In response, BFE argues the two-year statute of limitations for malpractice claims is not applicable because soil testing is a licensed trade or occupation and not a learned profession. BFE argues the applicable statute of limitations is the six-year statute of limitations applicable to actions for non-professional negligence and breach of contract, N.D.Cent.Code § 28-01-16(1), (2).6 BFE further argues that, even if the two-year statute of limitations applied, its complaint was timely filed in April 1986 because its cause of action, or claim for relief, did not accrue until September 1985, when BFE received the report from the independent consultants and learned what had caused the silo elevator addition to tilt. Alternatively, BFE argues that, even if its cause of action accrued in October 1983, its complaint was timely filed in April 1986 because the running of the statutory period was tolled by the tolling statute. BFE argues the tolling statute, as it existed before 1989, contained no exception for substitute service or personal jurisdiction. Neither party argues on appeal that the ten-year statute of repose for improvements to real property applies.
With respect to the constitutionality of the tolling statute, BFE argues WCC waived the commerce clause violation argument by raising the constitutional argument only in an untimely filed motion for summary judgment and then failing to raise that issue in subsequent motions. On the merits, BFE argues the tolling statute is constitutional and, even if it is unconstitutional, such a ruling should only be applied prospectively.
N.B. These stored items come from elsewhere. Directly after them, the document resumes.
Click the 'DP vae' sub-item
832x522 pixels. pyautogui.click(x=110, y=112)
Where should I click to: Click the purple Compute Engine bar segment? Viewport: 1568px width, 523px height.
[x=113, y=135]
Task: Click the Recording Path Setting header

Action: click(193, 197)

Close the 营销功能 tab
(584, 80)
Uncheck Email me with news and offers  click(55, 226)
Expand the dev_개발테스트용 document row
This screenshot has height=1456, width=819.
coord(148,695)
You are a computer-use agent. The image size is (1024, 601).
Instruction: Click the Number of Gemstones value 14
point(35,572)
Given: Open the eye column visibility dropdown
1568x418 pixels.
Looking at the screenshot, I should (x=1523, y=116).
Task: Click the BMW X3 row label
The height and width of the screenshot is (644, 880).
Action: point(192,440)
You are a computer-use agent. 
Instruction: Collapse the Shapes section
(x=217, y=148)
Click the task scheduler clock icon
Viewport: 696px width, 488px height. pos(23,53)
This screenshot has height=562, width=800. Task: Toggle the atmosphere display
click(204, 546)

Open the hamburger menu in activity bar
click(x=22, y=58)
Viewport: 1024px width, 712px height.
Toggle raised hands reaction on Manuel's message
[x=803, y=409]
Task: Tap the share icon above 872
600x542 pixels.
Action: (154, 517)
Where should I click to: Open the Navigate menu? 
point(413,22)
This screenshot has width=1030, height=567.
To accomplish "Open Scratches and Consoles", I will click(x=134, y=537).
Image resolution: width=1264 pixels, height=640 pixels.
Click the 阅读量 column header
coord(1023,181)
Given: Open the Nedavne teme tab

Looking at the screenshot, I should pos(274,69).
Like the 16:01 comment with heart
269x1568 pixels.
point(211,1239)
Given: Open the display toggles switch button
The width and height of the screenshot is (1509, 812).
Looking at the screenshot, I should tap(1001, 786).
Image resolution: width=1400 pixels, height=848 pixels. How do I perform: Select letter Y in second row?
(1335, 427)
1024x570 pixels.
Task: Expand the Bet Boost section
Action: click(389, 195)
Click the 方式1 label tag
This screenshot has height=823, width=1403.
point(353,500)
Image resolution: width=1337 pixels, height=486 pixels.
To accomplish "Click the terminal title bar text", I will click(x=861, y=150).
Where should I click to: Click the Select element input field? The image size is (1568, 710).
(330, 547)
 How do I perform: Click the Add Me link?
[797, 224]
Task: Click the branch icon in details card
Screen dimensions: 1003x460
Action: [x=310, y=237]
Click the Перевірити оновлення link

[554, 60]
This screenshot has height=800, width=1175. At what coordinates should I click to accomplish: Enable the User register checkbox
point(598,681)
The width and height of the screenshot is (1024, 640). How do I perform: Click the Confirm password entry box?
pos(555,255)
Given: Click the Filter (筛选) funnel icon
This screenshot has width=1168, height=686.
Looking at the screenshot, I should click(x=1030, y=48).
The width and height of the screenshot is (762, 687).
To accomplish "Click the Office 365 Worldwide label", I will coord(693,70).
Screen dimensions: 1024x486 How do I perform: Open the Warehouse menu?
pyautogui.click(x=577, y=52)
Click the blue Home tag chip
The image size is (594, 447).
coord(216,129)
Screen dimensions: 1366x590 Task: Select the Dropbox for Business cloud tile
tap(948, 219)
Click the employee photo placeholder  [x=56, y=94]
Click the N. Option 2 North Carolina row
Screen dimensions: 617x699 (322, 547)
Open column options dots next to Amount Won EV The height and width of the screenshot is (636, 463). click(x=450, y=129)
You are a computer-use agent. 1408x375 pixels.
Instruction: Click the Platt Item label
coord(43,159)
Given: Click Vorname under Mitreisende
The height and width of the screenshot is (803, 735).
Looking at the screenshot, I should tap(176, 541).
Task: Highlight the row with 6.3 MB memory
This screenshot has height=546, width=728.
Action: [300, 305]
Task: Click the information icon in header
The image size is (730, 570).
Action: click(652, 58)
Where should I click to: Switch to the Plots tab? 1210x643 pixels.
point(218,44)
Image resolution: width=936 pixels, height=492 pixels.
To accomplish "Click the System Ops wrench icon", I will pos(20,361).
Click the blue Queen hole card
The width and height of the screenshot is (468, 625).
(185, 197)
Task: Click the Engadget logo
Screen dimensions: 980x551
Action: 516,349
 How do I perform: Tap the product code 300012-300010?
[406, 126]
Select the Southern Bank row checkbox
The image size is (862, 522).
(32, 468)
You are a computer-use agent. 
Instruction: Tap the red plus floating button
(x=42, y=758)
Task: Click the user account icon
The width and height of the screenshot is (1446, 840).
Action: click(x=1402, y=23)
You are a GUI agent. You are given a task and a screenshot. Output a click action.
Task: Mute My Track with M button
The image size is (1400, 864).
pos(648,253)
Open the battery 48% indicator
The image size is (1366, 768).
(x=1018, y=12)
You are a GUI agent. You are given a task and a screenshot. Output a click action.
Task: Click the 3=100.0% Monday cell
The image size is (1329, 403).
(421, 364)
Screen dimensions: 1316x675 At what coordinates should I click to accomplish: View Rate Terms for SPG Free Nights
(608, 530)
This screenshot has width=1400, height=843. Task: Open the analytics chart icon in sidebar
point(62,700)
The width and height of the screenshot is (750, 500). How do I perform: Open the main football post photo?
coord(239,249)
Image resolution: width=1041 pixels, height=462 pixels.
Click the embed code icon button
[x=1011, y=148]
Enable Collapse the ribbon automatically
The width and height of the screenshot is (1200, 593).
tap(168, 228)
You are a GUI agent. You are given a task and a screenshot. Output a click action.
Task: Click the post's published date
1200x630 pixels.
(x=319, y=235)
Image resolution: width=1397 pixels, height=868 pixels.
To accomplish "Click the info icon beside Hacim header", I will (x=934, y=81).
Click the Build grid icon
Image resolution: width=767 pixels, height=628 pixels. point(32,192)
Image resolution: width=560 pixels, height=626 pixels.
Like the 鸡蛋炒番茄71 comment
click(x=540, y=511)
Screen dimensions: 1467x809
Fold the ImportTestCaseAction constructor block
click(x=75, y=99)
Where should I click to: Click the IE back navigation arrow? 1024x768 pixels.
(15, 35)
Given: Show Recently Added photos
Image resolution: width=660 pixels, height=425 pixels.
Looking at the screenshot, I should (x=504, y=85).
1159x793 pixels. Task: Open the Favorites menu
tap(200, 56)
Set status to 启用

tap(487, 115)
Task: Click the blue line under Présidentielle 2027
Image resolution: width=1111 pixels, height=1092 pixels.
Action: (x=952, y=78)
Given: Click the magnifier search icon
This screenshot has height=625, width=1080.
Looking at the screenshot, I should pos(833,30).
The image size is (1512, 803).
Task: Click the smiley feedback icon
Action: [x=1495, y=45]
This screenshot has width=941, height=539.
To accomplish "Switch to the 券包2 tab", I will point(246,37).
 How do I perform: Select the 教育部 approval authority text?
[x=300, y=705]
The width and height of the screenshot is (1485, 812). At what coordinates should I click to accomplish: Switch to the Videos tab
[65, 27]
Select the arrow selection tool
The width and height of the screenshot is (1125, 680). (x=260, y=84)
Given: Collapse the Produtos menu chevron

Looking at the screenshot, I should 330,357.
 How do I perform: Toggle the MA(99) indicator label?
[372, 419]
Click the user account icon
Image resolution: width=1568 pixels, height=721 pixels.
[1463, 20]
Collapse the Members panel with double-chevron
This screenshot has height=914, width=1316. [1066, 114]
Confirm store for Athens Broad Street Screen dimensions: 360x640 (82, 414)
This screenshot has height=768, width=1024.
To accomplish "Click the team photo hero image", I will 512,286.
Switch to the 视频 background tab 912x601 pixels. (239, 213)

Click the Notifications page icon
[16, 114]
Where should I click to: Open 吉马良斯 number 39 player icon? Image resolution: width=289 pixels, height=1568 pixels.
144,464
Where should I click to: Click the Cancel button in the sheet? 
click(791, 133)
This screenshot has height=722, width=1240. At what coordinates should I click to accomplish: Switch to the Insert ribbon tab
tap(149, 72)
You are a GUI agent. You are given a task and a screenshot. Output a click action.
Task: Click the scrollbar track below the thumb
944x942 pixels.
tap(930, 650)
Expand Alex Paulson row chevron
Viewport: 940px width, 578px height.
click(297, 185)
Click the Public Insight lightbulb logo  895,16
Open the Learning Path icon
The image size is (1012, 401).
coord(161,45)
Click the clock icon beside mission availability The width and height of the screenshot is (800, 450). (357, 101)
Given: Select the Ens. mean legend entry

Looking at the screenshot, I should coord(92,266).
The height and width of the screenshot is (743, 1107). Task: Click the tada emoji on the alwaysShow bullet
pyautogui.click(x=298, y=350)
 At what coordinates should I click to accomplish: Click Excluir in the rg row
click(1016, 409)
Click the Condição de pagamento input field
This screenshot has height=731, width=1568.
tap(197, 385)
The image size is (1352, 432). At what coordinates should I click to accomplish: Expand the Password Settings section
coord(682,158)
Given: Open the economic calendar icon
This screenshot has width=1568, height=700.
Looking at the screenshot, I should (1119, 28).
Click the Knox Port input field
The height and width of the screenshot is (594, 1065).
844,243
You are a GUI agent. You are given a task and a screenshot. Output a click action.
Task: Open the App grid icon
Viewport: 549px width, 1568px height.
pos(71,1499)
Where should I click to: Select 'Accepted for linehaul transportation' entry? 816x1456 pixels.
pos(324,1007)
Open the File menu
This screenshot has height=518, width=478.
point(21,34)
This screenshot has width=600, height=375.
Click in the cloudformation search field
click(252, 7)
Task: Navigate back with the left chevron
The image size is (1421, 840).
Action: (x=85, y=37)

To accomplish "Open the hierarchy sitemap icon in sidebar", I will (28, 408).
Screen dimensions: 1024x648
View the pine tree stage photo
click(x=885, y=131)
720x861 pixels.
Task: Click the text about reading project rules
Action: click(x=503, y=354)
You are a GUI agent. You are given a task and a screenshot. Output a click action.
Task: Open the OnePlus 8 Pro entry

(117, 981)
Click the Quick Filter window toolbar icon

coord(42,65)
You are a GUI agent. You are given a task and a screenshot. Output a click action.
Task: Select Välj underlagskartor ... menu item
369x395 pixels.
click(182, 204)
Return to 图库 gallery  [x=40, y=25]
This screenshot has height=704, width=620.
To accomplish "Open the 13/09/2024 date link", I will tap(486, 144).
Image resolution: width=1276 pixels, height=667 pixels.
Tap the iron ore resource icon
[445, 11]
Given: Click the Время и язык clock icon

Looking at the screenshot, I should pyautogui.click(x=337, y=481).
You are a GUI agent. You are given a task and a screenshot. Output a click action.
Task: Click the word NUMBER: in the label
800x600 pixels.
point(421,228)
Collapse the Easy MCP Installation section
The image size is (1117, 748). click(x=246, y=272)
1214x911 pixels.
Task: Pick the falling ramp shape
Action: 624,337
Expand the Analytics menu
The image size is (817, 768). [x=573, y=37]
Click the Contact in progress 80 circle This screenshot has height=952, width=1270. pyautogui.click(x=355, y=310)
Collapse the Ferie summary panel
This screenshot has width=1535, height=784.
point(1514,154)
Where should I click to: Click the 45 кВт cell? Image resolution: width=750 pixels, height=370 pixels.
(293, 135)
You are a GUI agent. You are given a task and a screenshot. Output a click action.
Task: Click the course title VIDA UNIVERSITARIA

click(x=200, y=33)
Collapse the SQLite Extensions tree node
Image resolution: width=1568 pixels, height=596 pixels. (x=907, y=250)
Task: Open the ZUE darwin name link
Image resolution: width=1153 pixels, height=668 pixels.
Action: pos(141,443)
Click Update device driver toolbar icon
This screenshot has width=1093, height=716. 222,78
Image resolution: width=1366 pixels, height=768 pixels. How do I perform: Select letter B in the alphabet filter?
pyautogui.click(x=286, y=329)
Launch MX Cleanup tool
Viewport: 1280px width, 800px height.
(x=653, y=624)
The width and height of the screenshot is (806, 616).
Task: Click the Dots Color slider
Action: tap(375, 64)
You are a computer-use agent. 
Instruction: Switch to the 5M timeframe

ACCRUAL OF CAUSE OF ACTION
As noted above, because the district court applied the tolling statute, it did not expressly determine when BFE's cause of action, or claim for relief, accrued. The district court did, however, note the discovery rule of accrual applied and thus implicitly decided that BFE's cause of action accrued in October 1983 when Lindelof advised BFE's board of directors that the tilting had been caused by poor soil conditions at the site. Slip op. at 2 (order denying post-trial motions).
We review de novo district court determinations of state law. Salve Regina College v. Russell, --- U.S. ----, 111 S.Ct. 1217, 1221, 113 L.Ed.2d 190 (1991). Under North Dakota law, a cause of action accrues, and the statute of limitations begins to run, at the time the plaintiff discovers facts that would place a reasonable person on notice that a potential claim exists. E.g., Froysland v. Altenberg, 439 N.W.2d 797, 799 (N.D.1989). By October 1983, BFE not only knew that it had suffered an injury (the silo elevator addition began to lean off center as early as August 1982), but, after hearing Lindelof's report, it also knew, or reasonably should have known, that the possible cause was "bad soil" and that WCC may have been negligent in failing to warn it about the poor soil conditions at the construction site. These facts were sufficient to place BFE on notice that a potential claim existed.
MALPRACTICE STATUTE OF LIMITATIONS
Under North Dakota law, if the claim involves malpractice or professional negligence, the two-year statute of limitations applies; otherwise, the six-year statute of limitations for non-professional negligence applies. If the claim involves malpractice, "the malpractice statute of limitations controls over statutes of limitations applicable to contract or other tort actions." Johnson v. Haugland, 303 N.W.2d 533, 539 (N.D.1981). Thus, in the present case the key question is whether the claim involved malpractice, that is, professional negligence, or non-professional negligence. As discussed above, the district court found that WCC's engineering services were "clearly professional" and applied the statute of limitations for malpractice. BFE argues the district court erred in applying the malpractice statute of limitations because that statute of limitations applies only to physicians and lawyers. BFE also argues that even if the malpractice statute of limitations is not limited to physicians and lawyers and applies more generally to professionals, soil testing does not require a college degree and is thus not a "profession" within the meaning of the malpractice statute of limitations.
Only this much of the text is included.